Flesh-eating bacteria one tough


cookie
By EDWARD McSWEEGAN, For The Capital
Published June 01, 2008

There are occasional outbreaks of "flesh-eating" bacteria in the U.S. and


elsewhere, and such outbreaks always attract intense media attention.

A number of bacteria can cause a flesh-eating syndrome known as necrotizing


fasciitis. Two of these bacteria are well known to readers. Staph is one. This bug is
currently making the rounds in health clubs, schools and hospitals as MRSA. The
other is strep, which is best known as the cause of strep throats.

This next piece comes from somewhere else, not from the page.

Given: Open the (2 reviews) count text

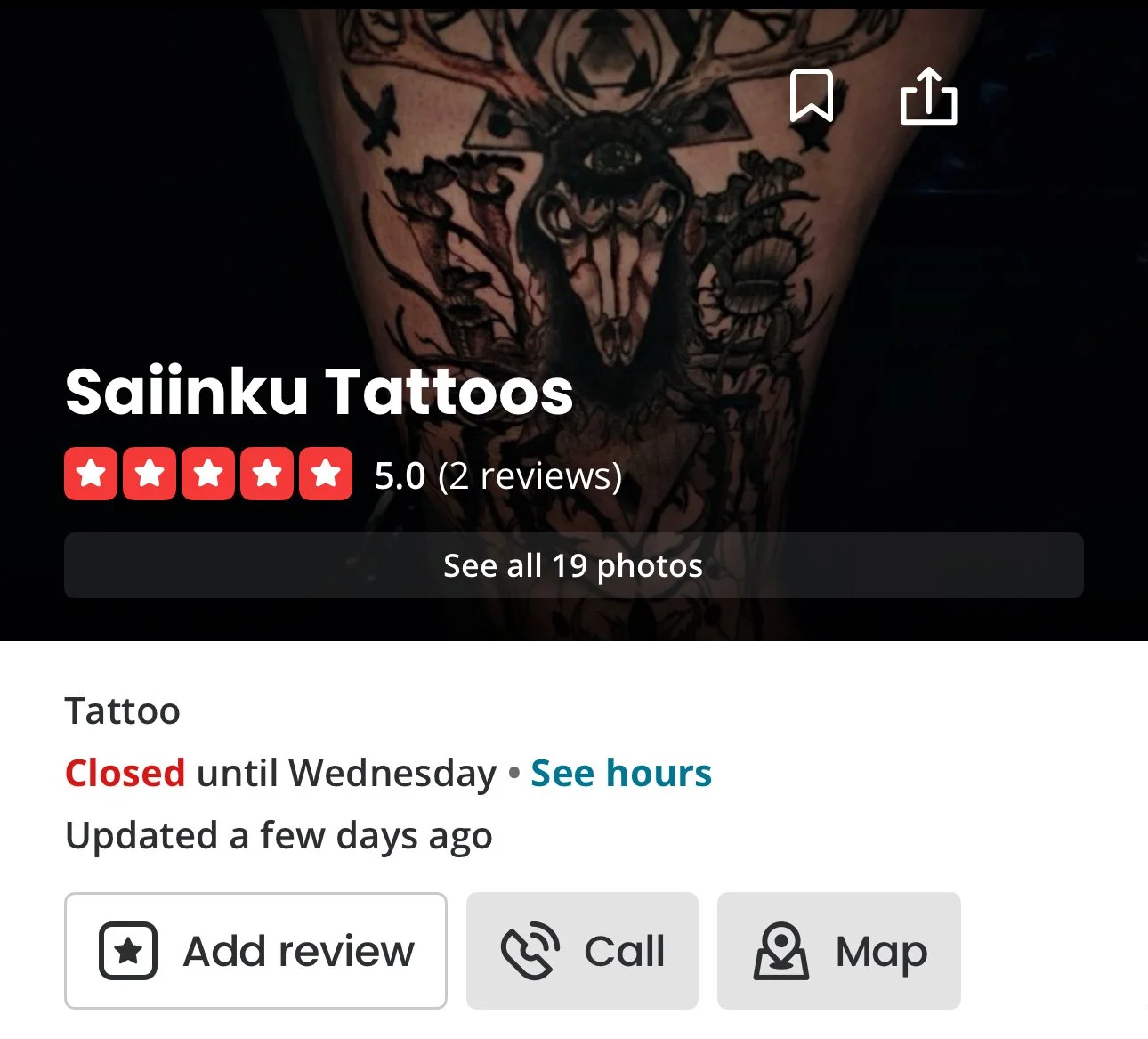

Strep, or Group A Streptococcus pyogenes, is a bacterium that could be described


by the old recruiting slogan, "An Army of One." With an array of powerful
enzymes and destructive toxins, GAS can cause a variety of illnesses, including
strep throat, toxic shock, rheumatic fever, pneumonia, impetigo and NF. Jim
Henson, the creator of the Muppets, died from a highly pathogenic strain of GAS
back in 1990.

The Centers for Disease Control and Prevention estimates there are about 10,000
annual cases of invasive GAS in the U.S. About six or seven percent of such cases
are NF and one quarter of those NF patients will die. Not even early and
aggressive treatment can always save a patient suffering from necrotizing
fasciitis.

Last month, the Tahoe Daily Tribune published a story about a 34-year-old
woman named Tanya Gludau. She cut her finger with a kitchen knife. The small
cut became infected with GAS and the highly invasive bacteria quickly spread
from finger to hand to arm to chest. In order to save her life, surgeons cut away
massive amounts of infected skin and tissue. The woman emerged from an
induced six-week coma to find that most of her right upper body was gone. (The
woman, and the newspaper, should be commended for their mutual courage in
publishing a photograph of the damage inflicted by strep and scalpel. It is a
startling image that conveys the horror of NF in a way the newspaper's long
article and my own few words cannot.)

How does this microbial ''Army of One'' do some much damage so quickly? As
with any good army, this one is equipped with a huge array of clever weapons
designed to produce ''shock and awe.'' Literally. Enzymes are released to digest
connective tissue, allowing the bacteria to quickly spread. Other enzymes kill the
patient's white cells, break up red blood cells and degrade DNA.

But the worst weapons are toxins called Streptococcal Pyrogenic Exotoxins. There
are seven known pyrogenic toxins produced by different strains of GAS: A, B, C,
F, G, H and J, which was recently discovered by Pat Schlievert at the University of
Minnesota. In addition to being toxic and producing a skin rash characteristic of
scarlet fever, they are also ''superantigens.''

Most microbial components or ''antigens'' provoke limited and highly specific


immune responses. But superantigens are like skeleton keys, unlocking all of the
gates that normally regulate immune responses to infection and disease. Once all
of those gates are unlocked, there is a rapid proliferation of immune white cells
(T-cells) and a sudden release of massive amounts of immune regulators called
cytokines. The resulting "cytokine storm" often leads to shock and organ failure.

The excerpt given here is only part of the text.